Luna fixe sa mère dans les yeux, essayant d'y puiser un peu de réconfort. Elle a ces deux espèces de cônes jaunes – des siphons, Luna, des siphons ! - à deux doigts de ses oreilles, et elle ne peut pas s'empêcher de redouter le moment où elle les sentira vibrer dans sa tête. Et si elle avait trop de Joncheruines pour que les cô… siphons marchent ? Et s'ils tombaient en panne ? Et si elle était trop petite pour les utiliser ? Et s'il fallait avoir reçu sa lettre de Poudlard ?
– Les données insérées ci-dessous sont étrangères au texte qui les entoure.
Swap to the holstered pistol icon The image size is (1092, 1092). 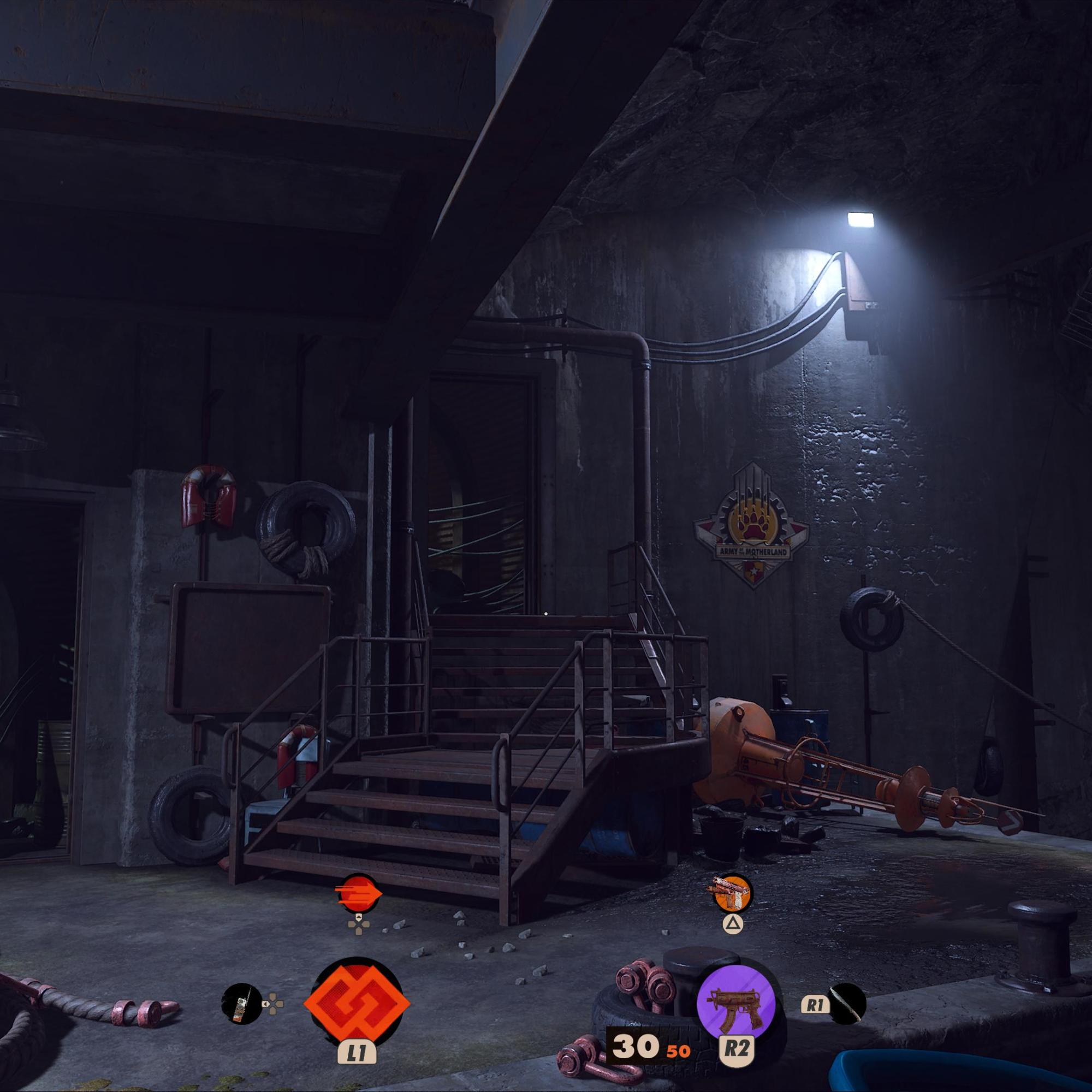click(733, 894)
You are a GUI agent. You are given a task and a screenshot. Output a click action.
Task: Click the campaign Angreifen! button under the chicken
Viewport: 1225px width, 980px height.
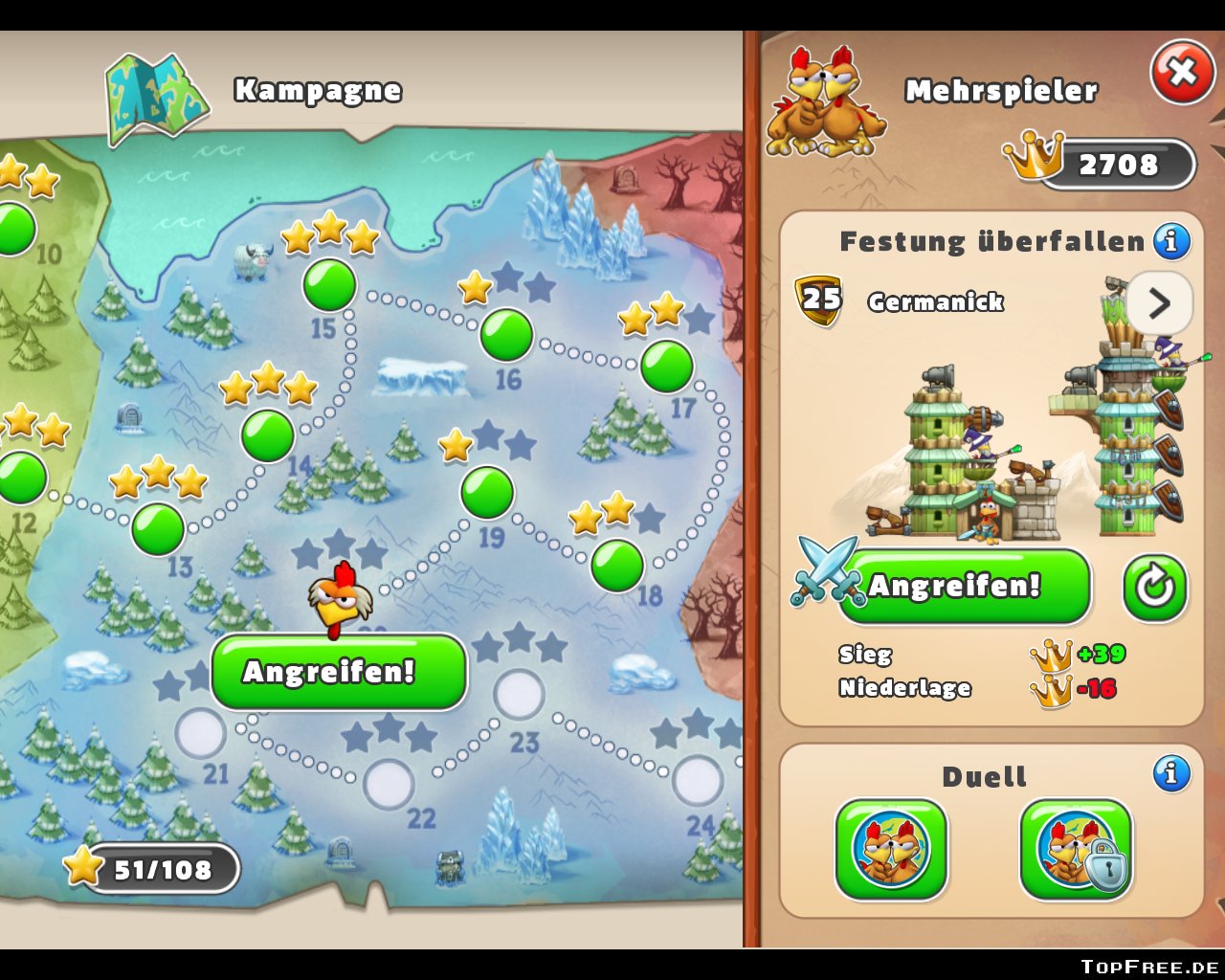tap(339, 672)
La petite fille n'a pas le temps de s'inquiéter davantage : elle sent quelque chose entrer dans ses oreilles, bourdonner un peu, puis elle se sent… bien. Comme si tous ses soucis, toutes ses appréhensions s'étaient envolés, et soudain elle n'a plus aucun doute sur sa capacité à cueillir les Prunes. Ouvrant les yeux qu'elle n'avait pas conscience d'avoir fermés, elle laisse échapper un petit cri émerveillé et se précipite dans les escaliers pour courir de toute la force de ses petites jambes vers le jardin, vers le buisson qui ne lui résistera plus. Luna dérape devant la plante, essaye de se calmer et respire profondément. Juste avant de lui chasser les Joncheruines de la tête, sa Maman lui a bien tout expliqué : comment le buisson était très sensible aux parasites, à la circulation de son sang, à son souffle et, en général, à son état d'esprit, comment il fallait partir de la feuille, caresser la branche avec la main jusqu'à arriver à la Prune pour endormir sa méfiance, attraper doucement le fruit et tirer d'un coup sec. Tu ne te feras pas attaquer, lui avait-elle assuré, parce que ce sera comme si tu lui avais demandé l'autorisation. Il préfère qu'on tire vite, pour qu'il ait mal moins longtemps, tu comprends ? Comme quand on enlève un pansement.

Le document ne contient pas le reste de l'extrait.